(Document excerpt):
Wednesday, February 8, 2012

The Hall of 44 Horribly Biased (and Increasingly Irrelevant) Sportswriters

The Pro Football Hall of Fame conducted it's annual farce last weekend, otherwise known as the "Selection Meeting." A closed door affair, where 44 un-elected, un-accountable - and in some cases, un-employed former writers, got to chose which former NFL players are worthy of access to the pearly gates of Canton, Ohio.

The results, were predictably, less than satisfying to many.

Among the perceived "snubs", coach Bill Parcells and defense end Charles Haley were left out this year. Perhaps they will get in next year. Or maybe never. The logic of why a guy is not worthy one year, but then worthy the next year, or perhaps 7 years or more later, remains one of the great mysteries of the process.

I won't get into the merits or critiques of this year's inducted class - that's a robust discussion you can have with your buddies over a beer - but rather let me once again highlight the sheer stupidity of the PROCESS involved.

To begin with, allowing just 44 voices to determine a man's life work in the game is absurdly small. Let's bump that up to 100 as a start, and keep an open mind to adding even more if needed.

Secondly, take a look at how un-inspiring this list of writers really is. I mean, how many of these people have you heard of?

Many of these writers, have lost their full time newspaper job years ago. I don't want to name names, because this is not a personal attack on them (or their relative football acumen). But I know the guys in that room, who are NOT currently practicing full-time NFL writers. They should no longer be on the panel.

Also, you will see a small handful of TV broadcasters on this list. I don't object to that, per se. However, I maintain that it's absurd to not include some long time sports radio talk show hosts on the committee. I would not volunteer myself, because I understand my own biases. But sports talk radio hosts are, in my opinion, especially suited to HOF arguments, because we HAVE THEM ALL THE TIME in the course of our regular work.

It'll be a cold day in hell, before they let in an unwashed "sports talk radio host" into this little enclave. Better to have a former beat writer, from a 50,000 circulation paper that is now just a website, to help decide if Bill Parcells deserves a bronze bust in Canton.

My buddy, and now (wait for it....) FELLOW SPORTS RADIO colleague Thom Loverro - himself a former major market newspaper columnists (although he still does fine work for a smaller, free paper here in Washington, the D.C. Examiner) tried to ZING me by saying "how about sports radio hosts who ACTUALLY GO INTO THE LOCKEROOM AND TALK TO PLAYERS AND COACHES."

Oooh. Burn. Not really.

(Data section):
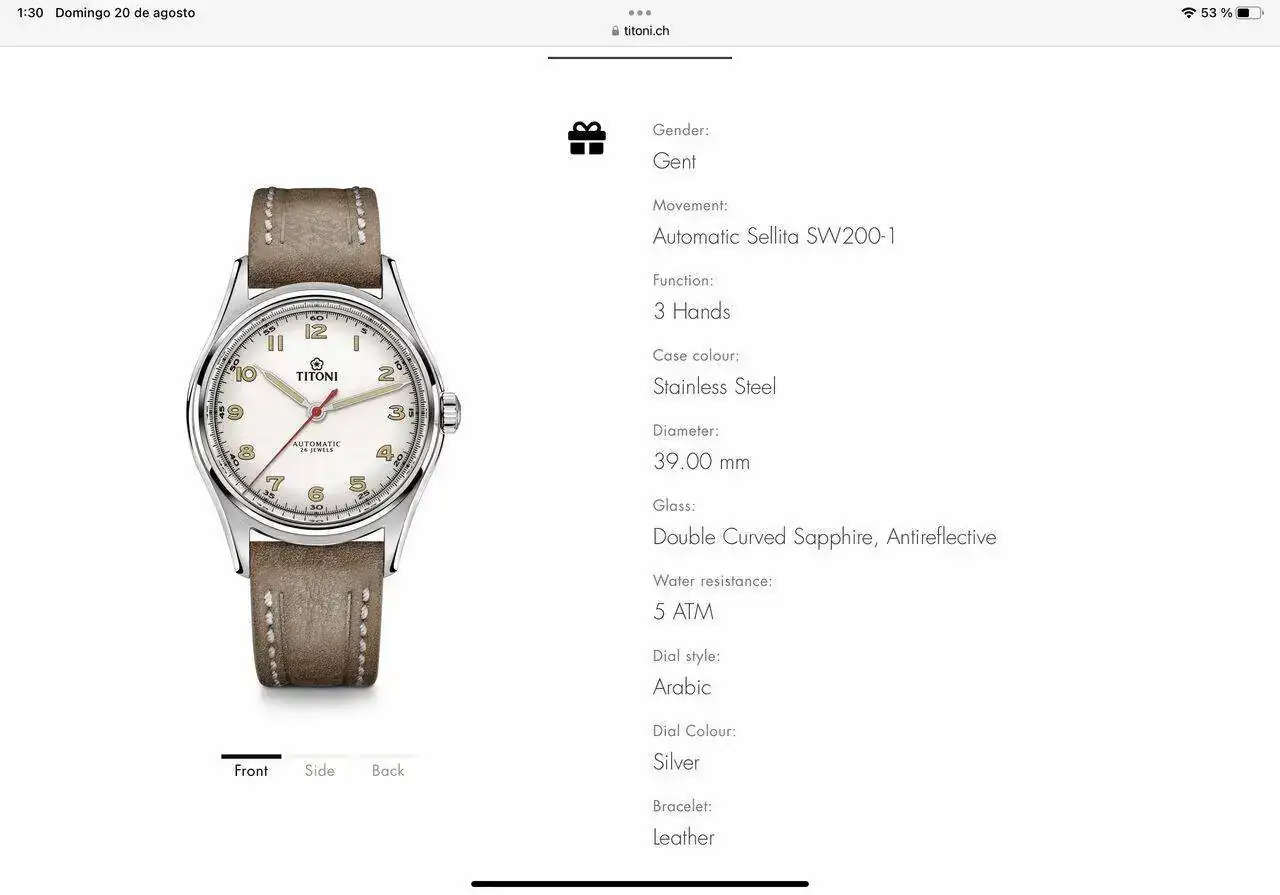Tap the home indicator bar at bottom
This screenshot has height=895, width=1280.
pos(640,884)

(What you should do): Please extend the Hall of Fame voting post, picking up after its final line. The data has no connection to the Hall of Fame voting post.

(Task answer):
Thom actually makes a great point in my favor on this one. By NOT going into the lockeroom as frequently (or ever) as writers, we are not subject to the negative bias of many writers who have felt the sting of rejection from certain players.

We don't hold grudges, because we have no grudges to hold.

So what if Parcells was a liar, a bully and a tyrant to the scribes who covered him? The guy built NFL teams from the ground up, proved innovative in big games, and bequeathed a tree of assistants that is legendary. So what if Charles Haley was a borderline sociopath and mostly un-cooperative to the press? The guy has 5 rings and terrorized offenses. I'd love to see/hear/read the 44 electors "rationale" for why Chris Doleman belongs ahead of him.

If you are on the committee, you should be required to divulge your votes on each nominee, and not just "up" or "down." I would require each selector to write a concise 1 paragraph explanation of their vote. At least lets see their "logic" and let it stand on it's own. If you can't take the hate mail, hate tweets, or general "heat" of a strong opinion, then get out of the room. It's that simple.

Finally, there should be a price for being on this committee. As it currently stands, the committee meets conveniently during Super Bowl week, where there is essentially zero cost to the members. Take a few hours out of your week, haggle over inductees, turn in your votes, go have a steak dinner on your employers' per diem.

Nice work, if you can get it.

I would hold this annual meeting outside of the Super Bowl week, and I would require members to pay for their own travel and accommodations. If it matters that much for you to be on this committee, then you should put some money behind it.

See how quickly the room clears out once you do that.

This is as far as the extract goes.